A bad case of fishing fever


The bug has bitten, and I’m getting itchy.

A few days of mild weather soothes all winter weary souls, but they also infect us anglers with crazy cases of fishing fever. The temperature topped 50 in the past week, and I’m showing all the symptoms of a fellow sick and tired of wiling away the time wishing I could get to the water.

The symptoms?

Scanning the Ranger Boats catalog to gaze at the 2009 models as though they are featured in Sports Illustrated’s Swimsuit Issue.

When I see the word “mercury” in print, my first thought isn’t about thermometers. It’s about a big, black outboard hanging off the back of my boat.

My reels were cleaned and oiled months ago, but I go to the basement bench and add another couple drips of lubricant to each of them.

I stroll the aisles at Dick’s Sporting Goods like a carnivore paces the meat counter at Rulli Brothers.

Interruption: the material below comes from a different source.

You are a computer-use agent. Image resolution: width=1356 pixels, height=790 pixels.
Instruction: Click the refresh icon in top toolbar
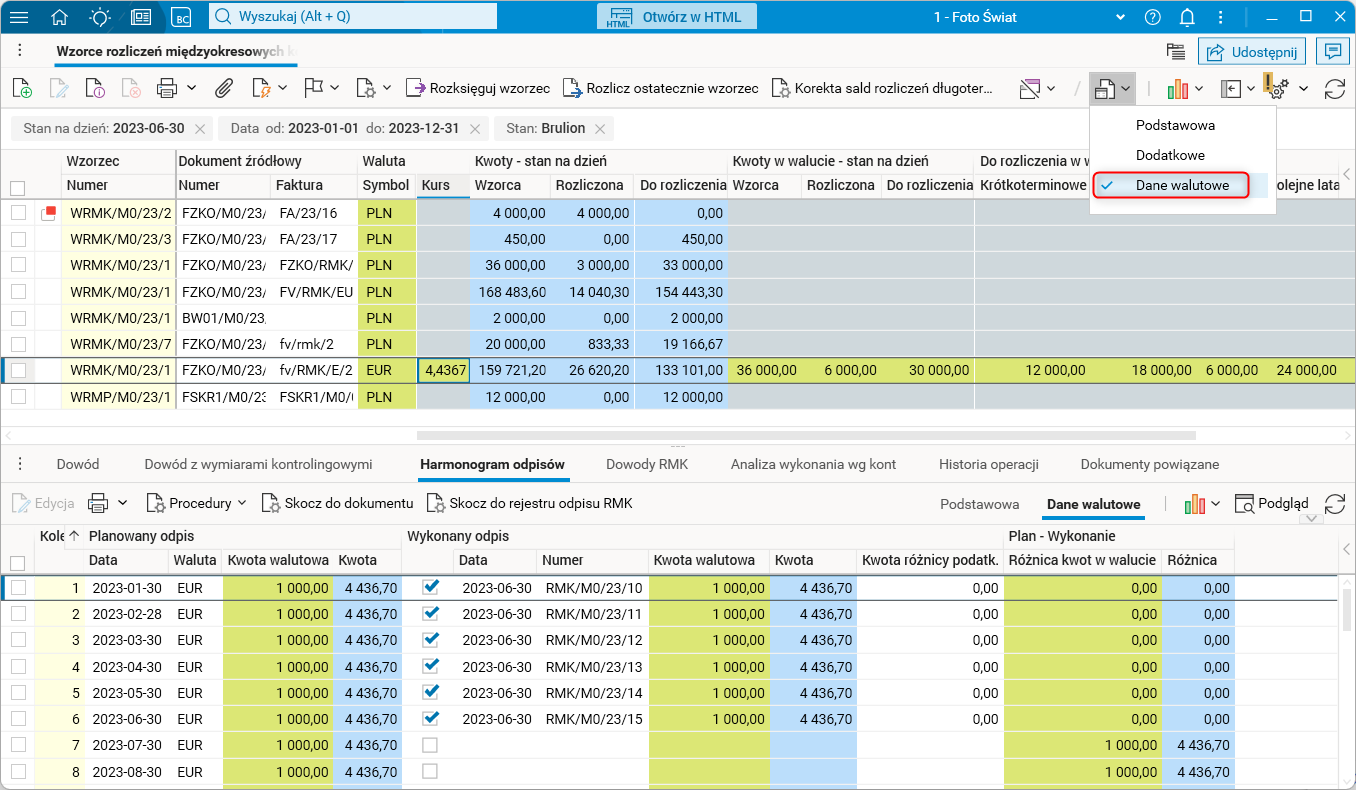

The proprietor of All Pro Fisher in Poland, Dave Untch, is beginning to think I’m a stalker because I stop in even when I have nothing I need to buy.

But I buy anyway, to prepare for the inevitable day when I’ll run short of soft plastics, although that day is likely five years in the future, considering the inventory I’ve accumulated.

I get dreamy when I think about Mosquito, while most people get irritated. They’re wrong. Mosquito isn’t an insect, after all.

My truck automatically slows down when I drive across the bridges on Berlin and Lake Milton. Maybe I need to have the Chevy mechanics look under the hood.

I sandpaper the cork grips on my collection of rods whenever I get an hour of idle time.

Yes, I did this before I stowed them in the basement in November, but they can always use a little more cleaning.

As I drive to and from the office every day, the miles fly while I daydream about flipping flooded willows for spring largemouths. Traffic? What traffic?

I yearn for that day when I can slog through greasy mud, the soft remains of the long winter’s accumulation of snow and rain.

No problem, as I can always clean the muck from the boots after I’ve spent several hours casting jigs for early-season walleyes.

Those TV shows on ESPN2, Fox Sports, the Outdoor Channel and Versus just don’t get the job done any more.

Vicarious fishing thrills are OK in January, but by the end of February, the fishing bug is so severe that only the real thing will cure me.

And finally, I begin planning for the day when I pull the Ranger out of storage and can uncover the glittery red and black fiberglass for another season of action.

Soon enough these symptoms will disappear. That first cast is just a couple of weeks away.